The Venue Operator’s Perspective
Venue operators are more pragmatic. A Melbourne venue owner told me: “I pay an engineer $250-400 per night. If an AI system can handle Tuesday and Wednesday nights competently, that saves me $500 a week. I still hire a human for Friday and Saturday.”
This economic logic is hard to argue with, but it has implications for the profession. Engineers need Tuesday night gigs to build experience for Friday night gigs.
Working with AI agent builders who develop automation tools, the pattern is consistent across industries: AI handles routine tasks, humans handle complex and creative tasks, and the boundary between the two keeps shifting.
Where I Think This Goes
AI will become standard in live sound for technical tasks — room correction, feedback suppression, system optimisation. These tools make shows sound better and save time. That’s unambiguously positive.

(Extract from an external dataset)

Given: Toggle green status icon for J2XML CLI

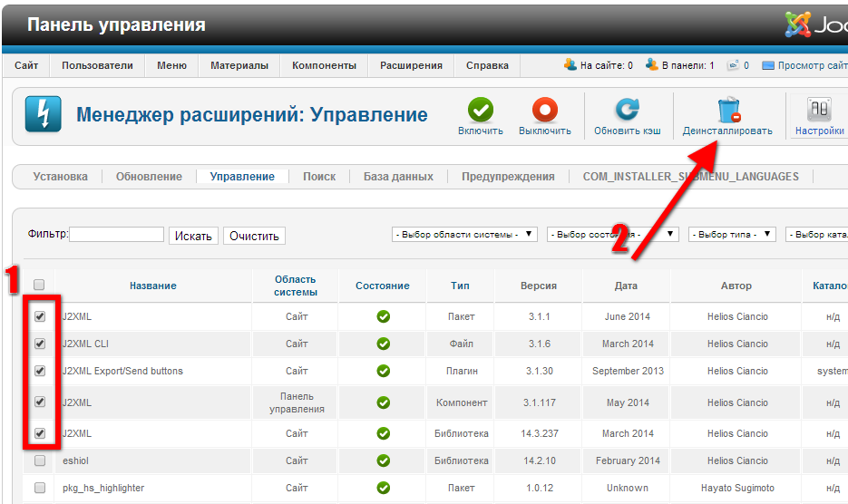Looking at the screenshot, I should (383, 344).
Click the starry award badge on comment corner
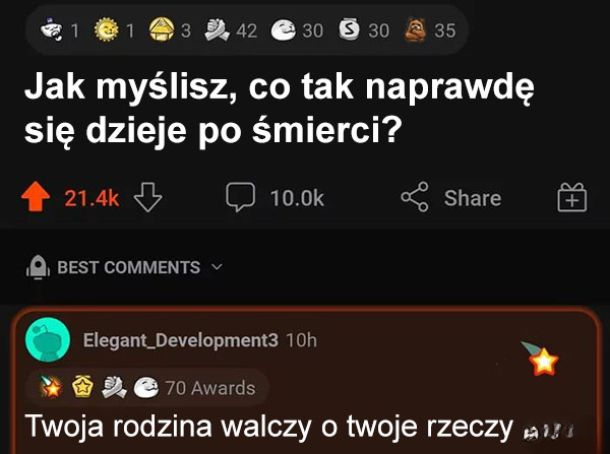 (x=541, y=359)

AI mixing assistants will improve and become more common for routine events — corporate functions, wedding bands, venue background music. Human engineers will remain essential for anything that requires artistic judgement — concerts, festivals, recording sessions.
The transition will create tension. Engineers who resist all AI tools will be at a disadvantage. Engineers who rely entirely on AI tools will produce mediocre results. The ones who thrive will be those who use AI for what it does well and apply their own skill and taste to everything else.
The technology is coming. The question is how the Australian live music community integrates it in a way that improves the experience without hollowing out the profession.